Dana-Farber investigators have played a seminal role in genomically characterizing diffuse gastric cancer, an aggressive form of the disease that disproportionately affects lower socioeconomic and immigrant populations. In a recent study, Dana-Farber scientists and an international team of collaborators found that a protein pathway called the RHOA pathway plays a critical role in the disease. In laboratory studies, the team found that mouse models of diffuse gastric cancer with a mutation in RHOA-Y42C were sensitive to agents inhibiting the FAK protein — a sign that FAK could represent a strong therapeutic target for diffuse gastric cancer. Dana-Farber investigators are now in discussions with several pharmaceutical companies to design a clinical trial testing FAK inhibition in patients.

Research by Dana-Farber scientists has led to the identification of four subtypes of stomach cancers, highlighting the complexity of the disease and potentially leading to more precise treatments.

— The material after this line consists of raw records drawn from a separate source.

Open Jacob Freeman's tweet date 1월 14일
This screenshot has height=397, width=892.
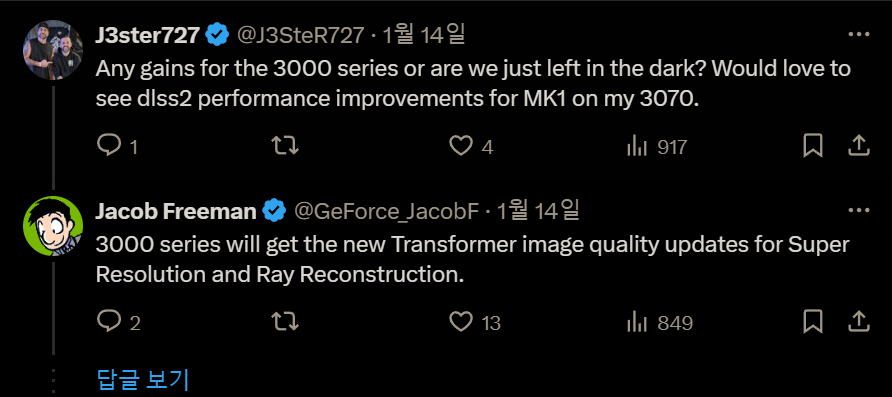pos(538,211)
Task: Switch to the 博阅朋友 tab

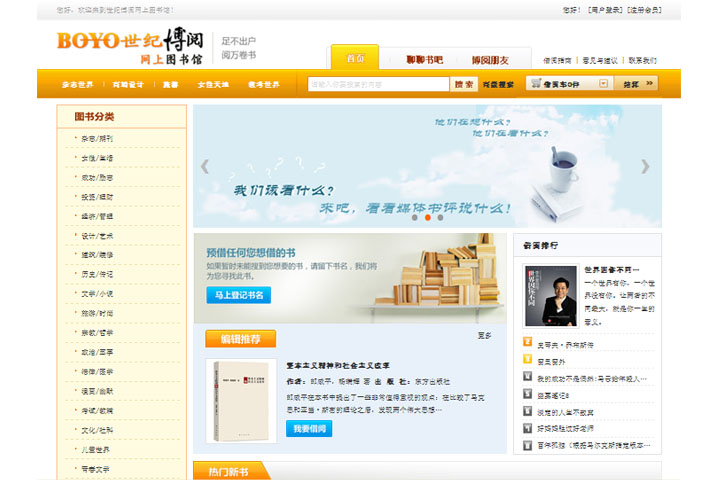Action: click(490, 59)
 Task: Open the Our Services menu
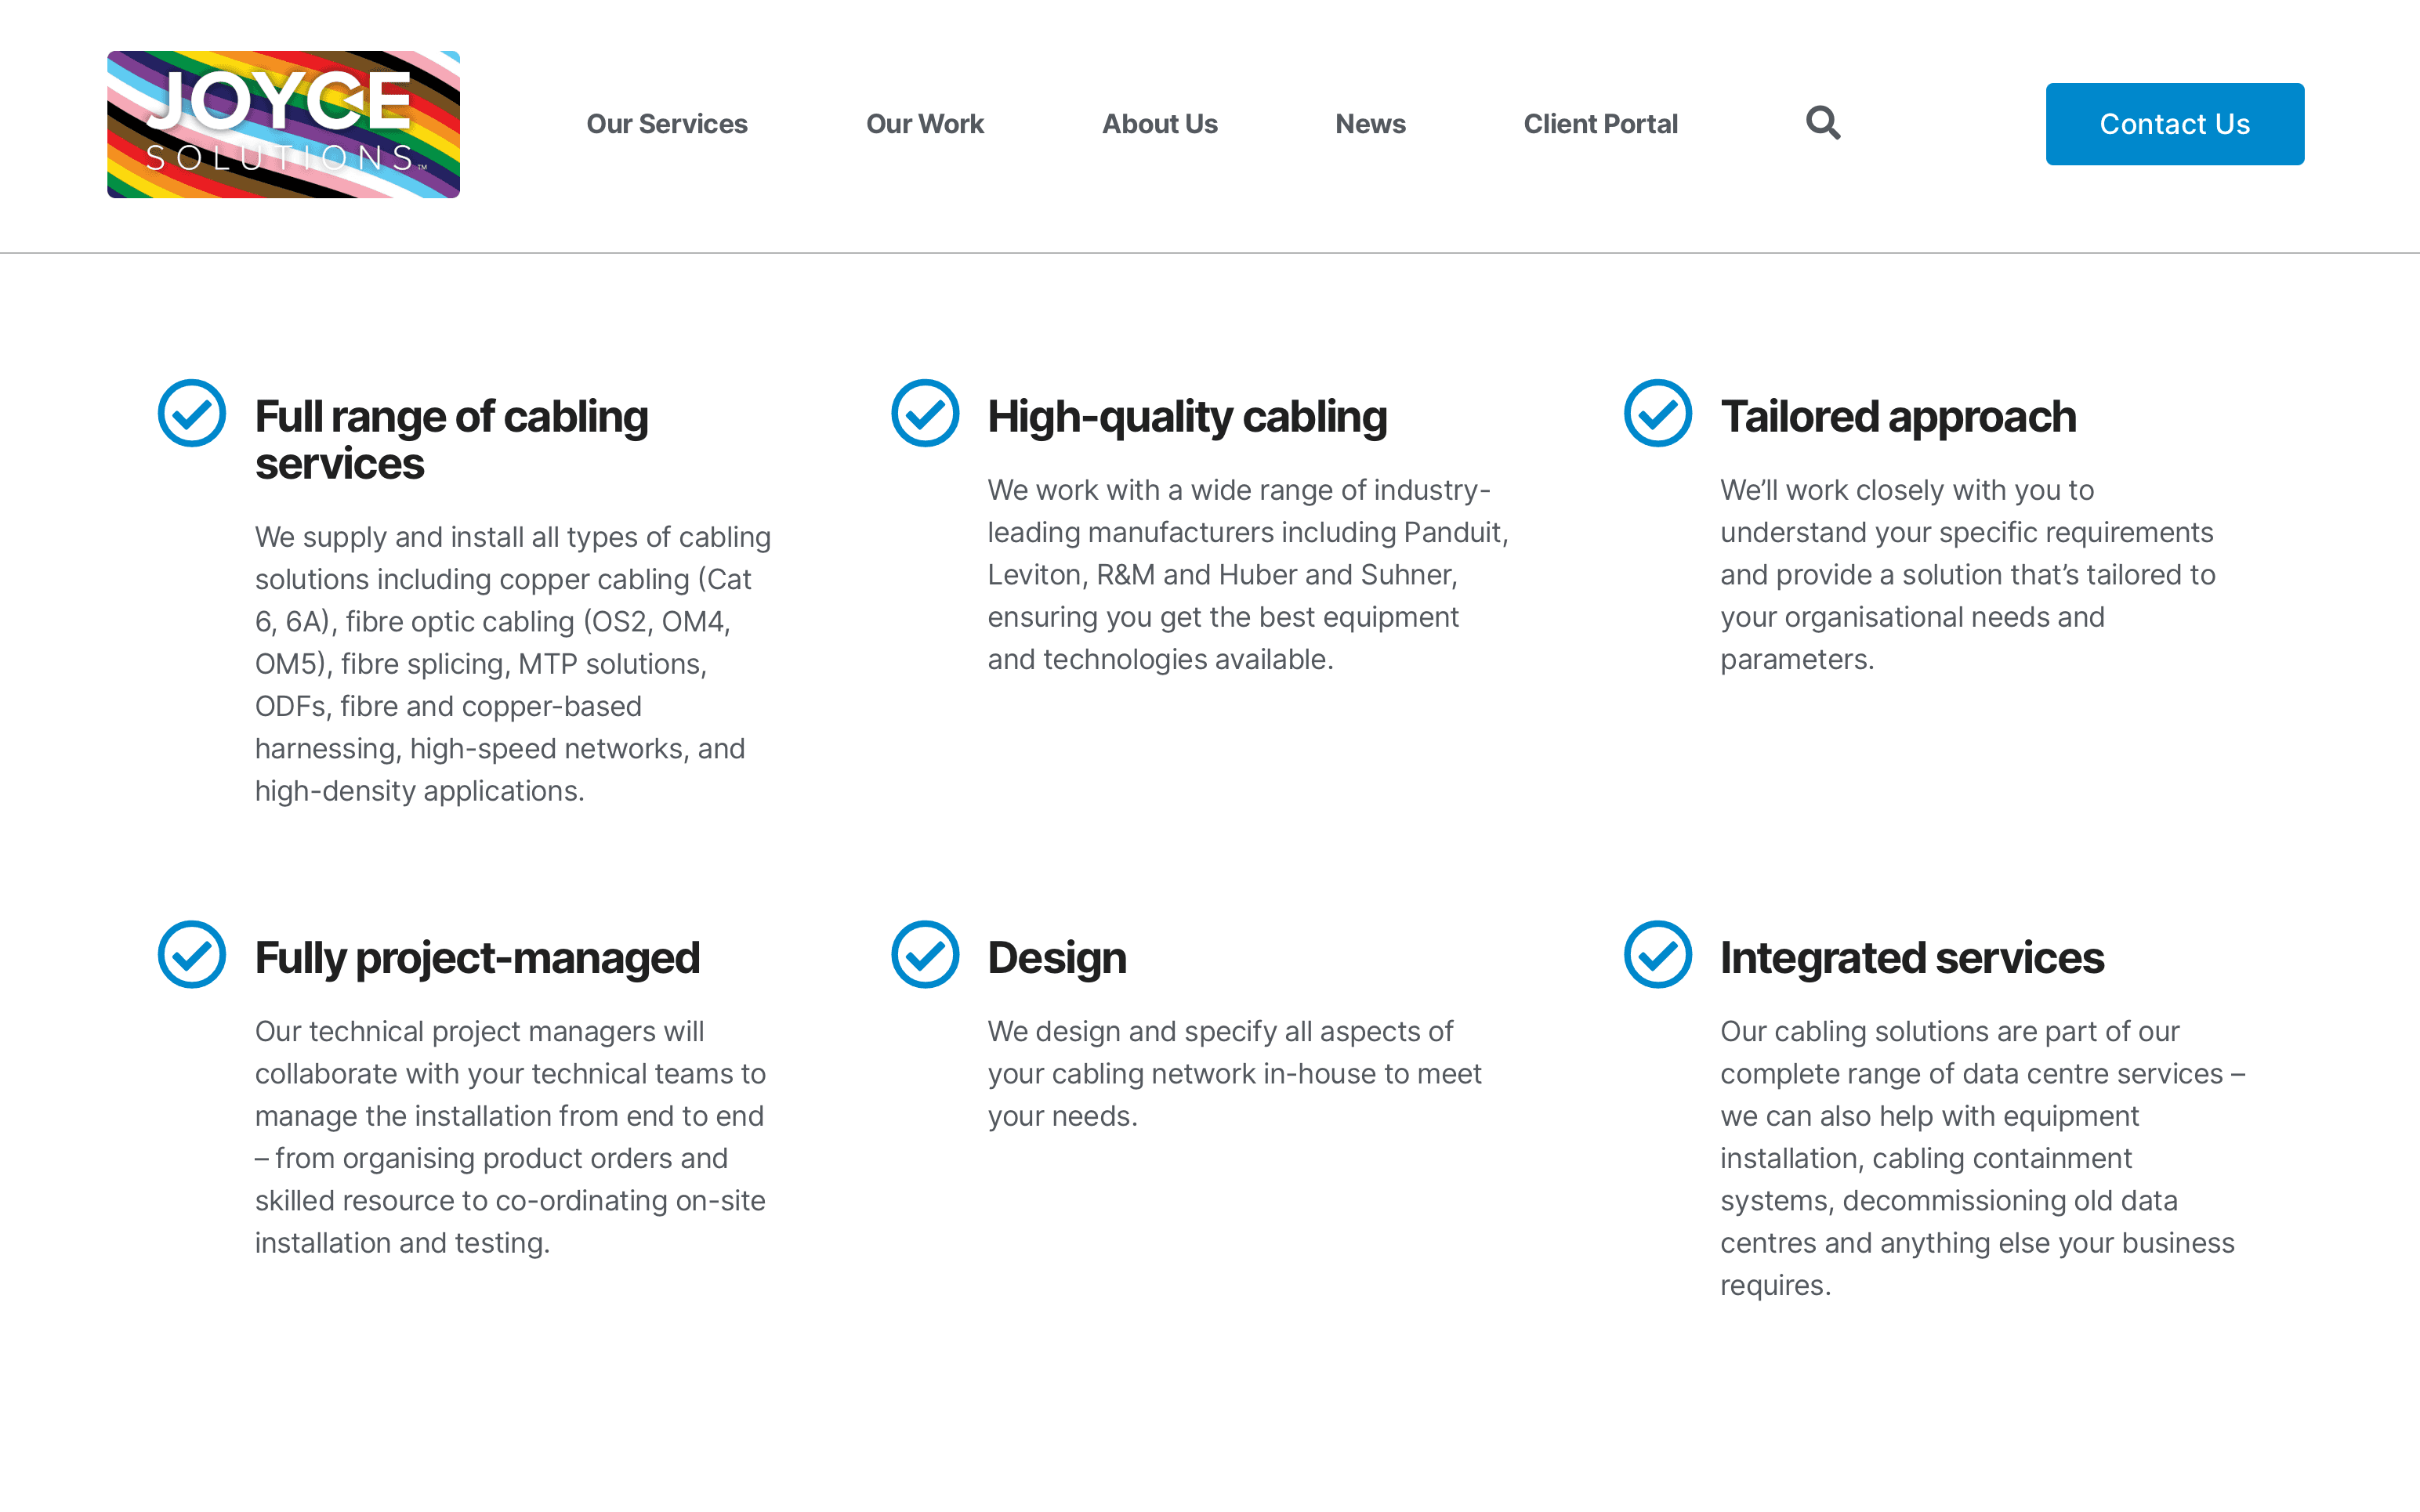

Nilay Sethi, MD, PhD, is exploring how environmental factors may interact with genetic mutations to cause tumor development in animal models.  In a recent study, he demonstrated how early mutations in the P53 gene interacted with environmental factors like dietary carcinogens and inflammation to promise premalignancy in stomach tissue.

In a clinical trial, the antibody-drug conjugate trastuzumab deruxtecan showed promising results in patients with advanced stomach cancer or cancer of the gastroesphageal junction (the area where the stomach meets the esophagus). As part of this landmark work, Peter Enzinger, MD, is participating in a phase II trial testing the conjugate in patients with HER2-positive stomach cancer that cannot be surgically removed or has metastasized.

Dana-Farber researchers have discovered that a subset of stomach and esophageal cancers harbor extra copies of the KRAS gene. Follow-up studies showed a combination of drugs inhibiting the SHP2 and MEK proteins works against such tumors. Based on these findings, Kimmie Ng, MD, MPH, is leading a multi-institutional phase I clinical trial testing SHP2 inhibition in patients with KRAS-amplified tumors, including gastric and esophageal cancers.

A phase III clinical trial is comparing a combination of the drugs zolbetuximab and chemotherapy to chemotherapy plus a placebo in patients with a genetic subtype of stomach or gastroesophageal cancer that has spread or isn’t treatable with surgery.

About the Medical Reviewer

Peter C. Enzinger, MD

Dr. Enzinger received his college and medical degrees from Brown University in Providence, RI. He completed his Internal Medicine residency at the University of Rochester and his Medical Oncology and Hematology fellowship at Memorial Sloan-Kettering Cancer Center (Cornell University) in New York City. Additionally, he served as a Fogarty Fellow (Experimental Cell Biology) at Hopital St. Louis and the Universite Paris VII. He is board-certified in both Internal Medicine and Medical Oncology.